[[ Extracted information, beginning ]]

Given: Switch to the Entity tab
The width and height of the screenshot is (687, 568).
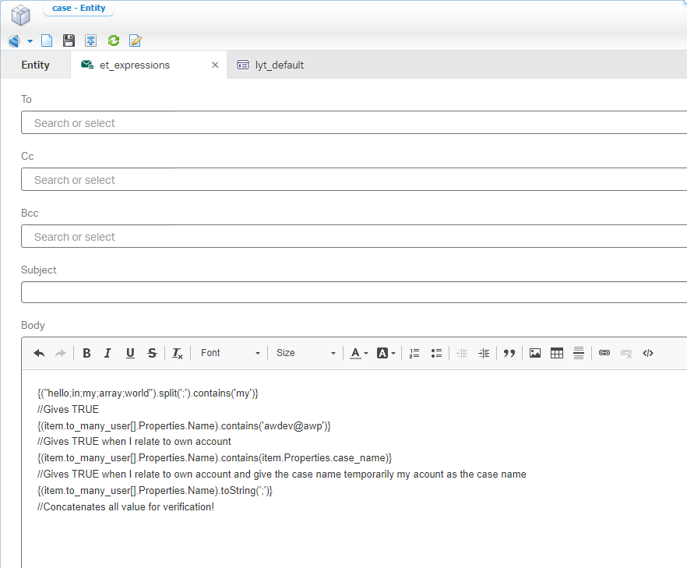Looking at the screenshot, I should (35, 65).
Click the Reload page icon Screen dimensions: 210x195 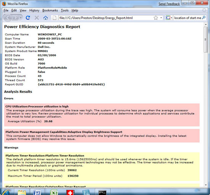[28, 18]
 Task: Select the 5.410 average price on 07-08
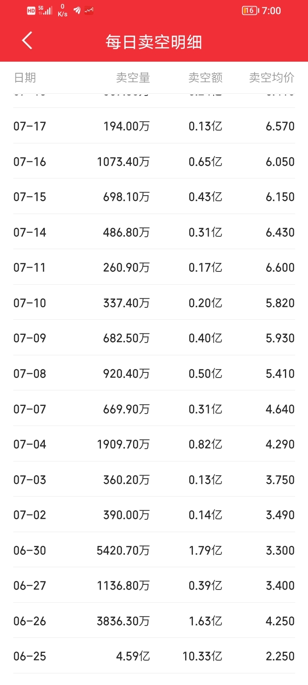point(280,374)
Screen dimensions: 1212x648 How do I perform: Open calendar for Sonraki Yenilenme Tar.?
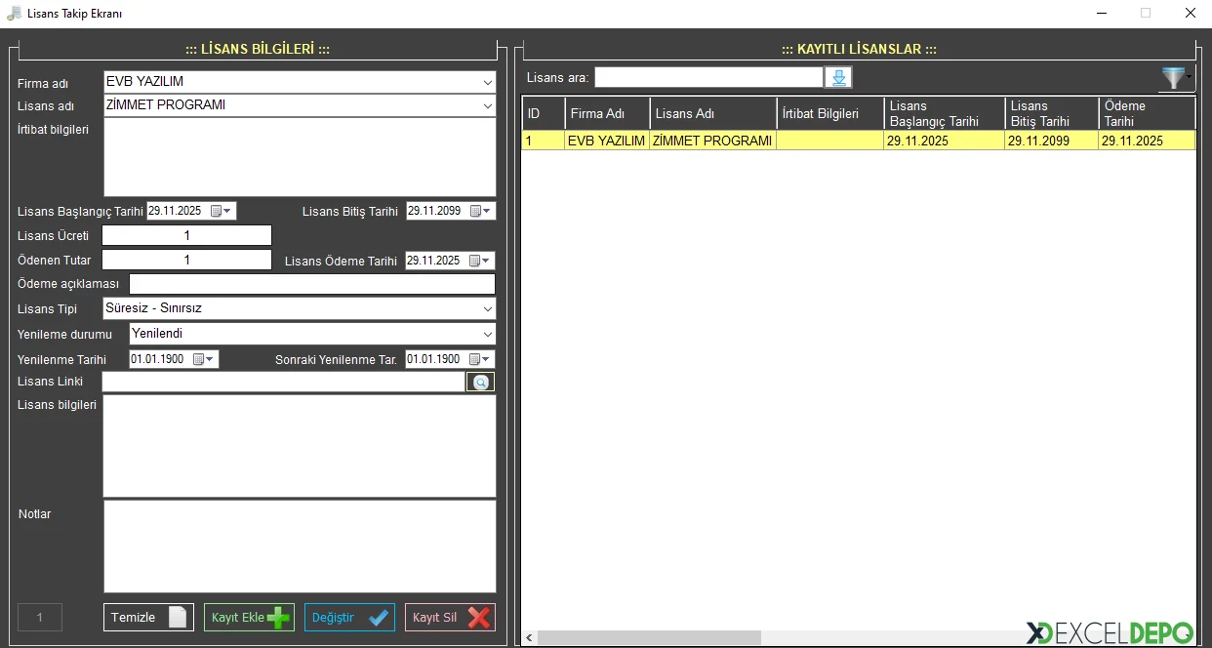coord(484,359)
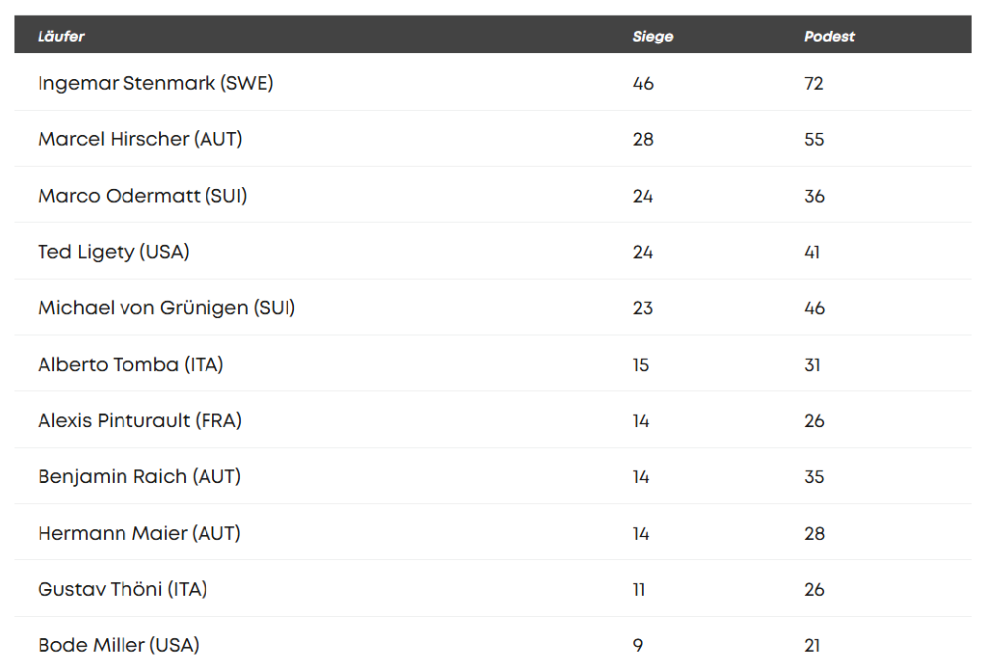Click the Podest column header
This screenshot has width=988, height=670.
point(829,37)
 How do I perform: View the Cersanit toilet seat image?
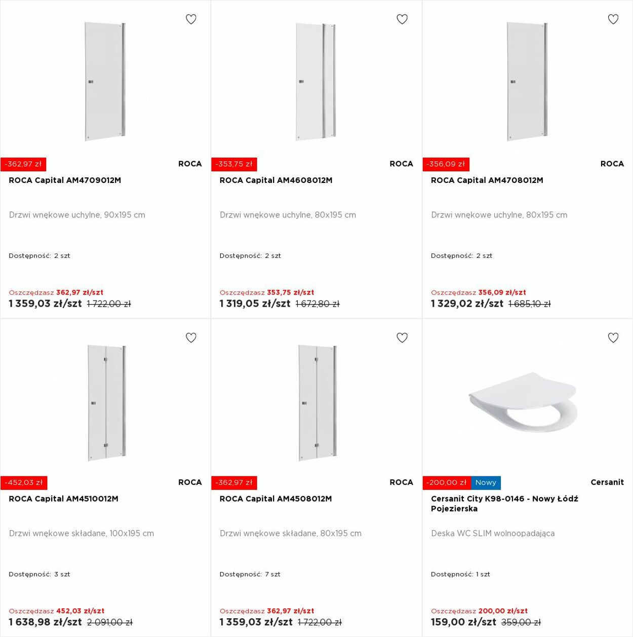tap(523, 403)
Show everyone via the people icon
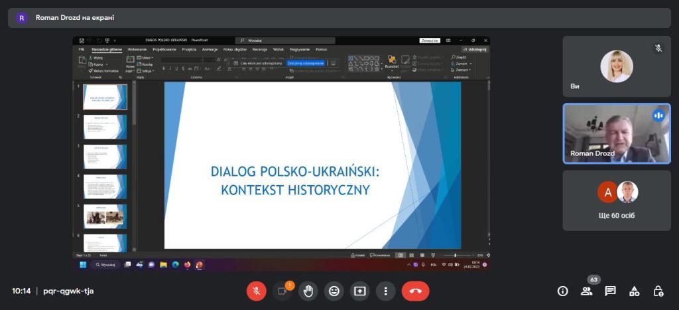The height and width of the screenshot is (310, 679). 586,291

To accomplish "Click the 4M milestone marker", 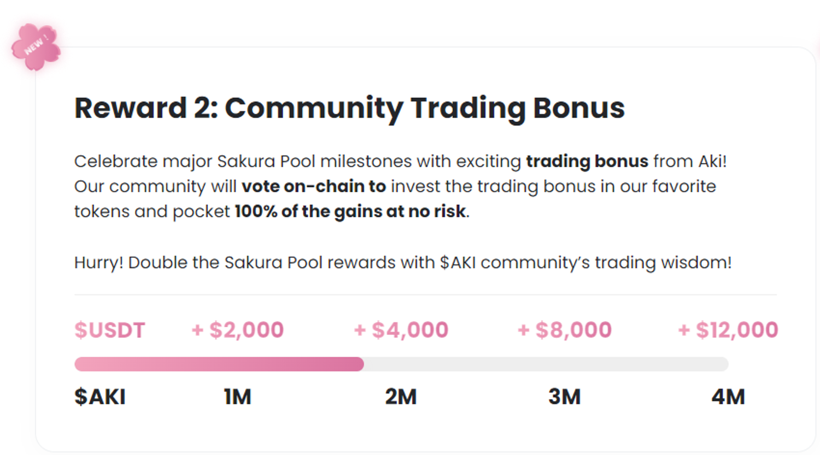I will [x=728, y=397].
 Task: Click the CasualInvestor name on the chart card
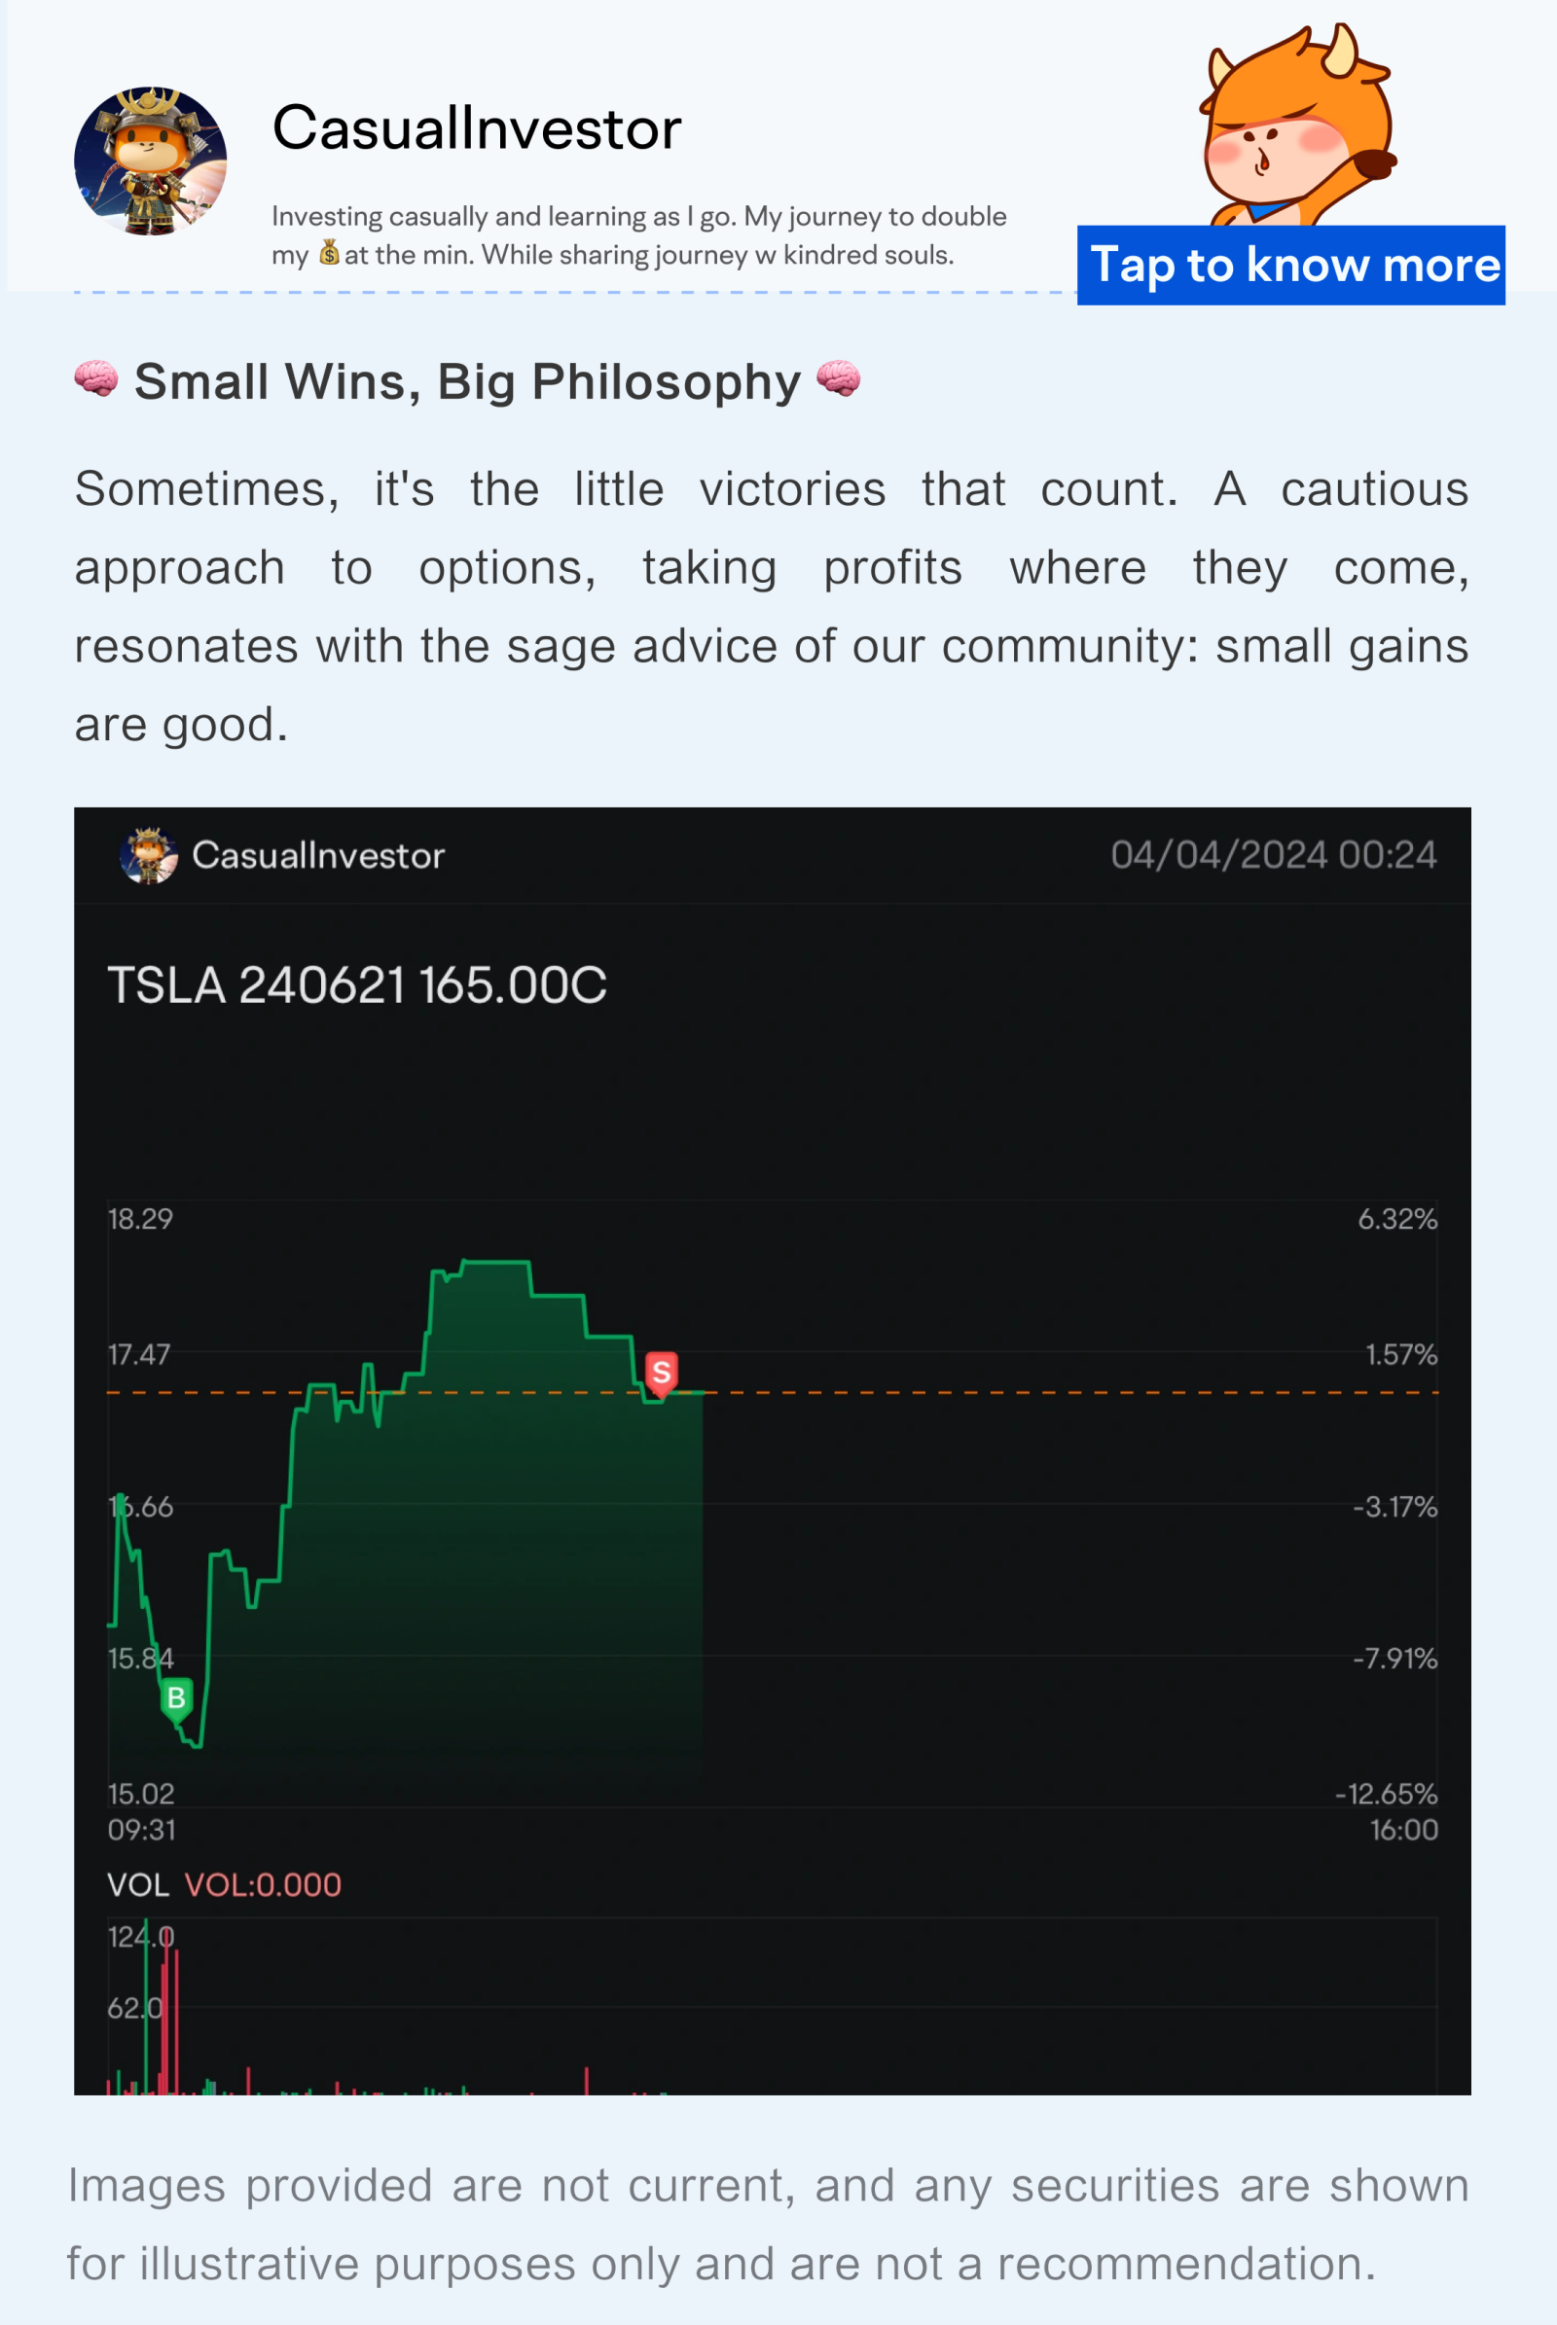point(318,856)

[[ Extracted information, end ]]

### The task
In the entries above, find the line containing "Task: Click the", then please retype it and every line after it through the last, exactly as written, omitting pictures.

### Exercise result
 Task: Click the CasualInvestor name on the chart card
point(318,856)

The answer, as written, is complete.